結衣花とゆかりさん
時刻は午後五時半。
会社から直帰の許可を貰った俺はゆかりさんを連れてある場所へ向かった。
そこは……、
「笹宮君。ここは……」
「俺の隣……。結衣花の住まいです」
すると玄関のドアがガチャリと音を立てて開き、中から結衣花が現れる。
「二人とも、おかえりなさい。お母さんがこっちに来るのって初めてだよね。来るって聞いた時は驚いたよ」
「え……、ええ」
結衣花が一人暮らしを始めてからずっと、ゆかりさんがこのマンションに訪れた様子がなかった。

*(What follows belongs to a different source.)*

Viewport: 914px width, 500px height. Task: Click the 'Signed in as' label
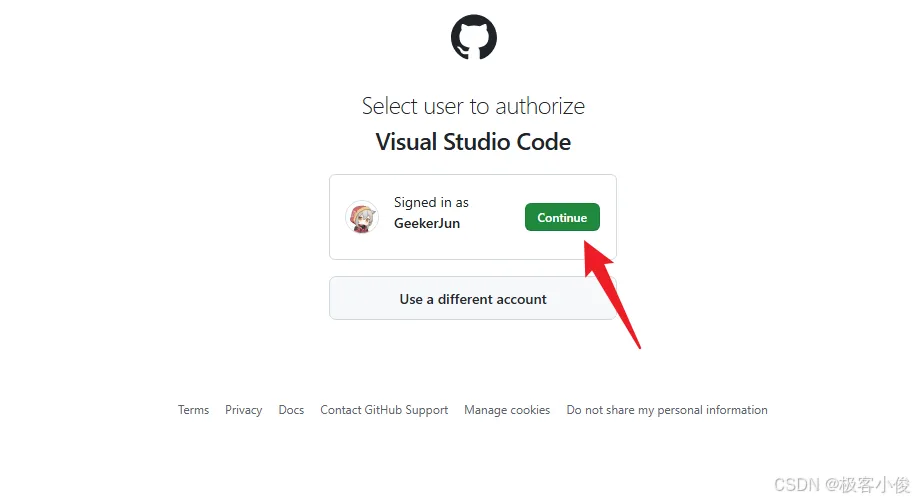[431, 202]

週に一度は帰っているし、隣に俺が住んでいるからという理由もあったのだろう。
だが、本当の理由は自分が関わることで結衣花の迷惑になるのではと恐れていたのだと思う。
結衣花の部屋の中は以前見た時と同じように綺麗だった。
変化があったとすれば、春フェアで配布されたスイーツちびキャラ達のフォトカードが飾られているくらいだ。
四人のデザイナーに頼んで描いてもらったのだが、もちろんその中の一人に結衣花も含まれている。
リビングに正座をして座るゆかりさんは、さっき俺に気持ちを打ち明けたこともあってそわそわしていた。
「なぁ、結衣花。すまないが以前描いていたラフスケッチを見せてもらってもいいか?」
「え? うん、いいよ」
こうして結衣花から受け取ったタブレット端末を開いた。
そのページは結衣花がスランプになって間もない頃に描いていた頃のもの。
俺はこの大量のラフを見て、結衣花がスランプに陥ってると知ることができた。
しかし、その時は気づかなかったが、この大量のラフの中に似たキャラが何度か描かれているのだ。
「ゆかりさん、見てください」
そこにはライオンをモチーフにした女騎士の姿が描かれていた。
「結衣花はスランプ中、よくこのキャラを描いていたんです。そして今回の春フェアでは、プチカップケーキのちびキャラで採用されています」
俺はすぐ近くに立てかけてある春フェアのフォトカードを手に取ってゆかりさんに見せた。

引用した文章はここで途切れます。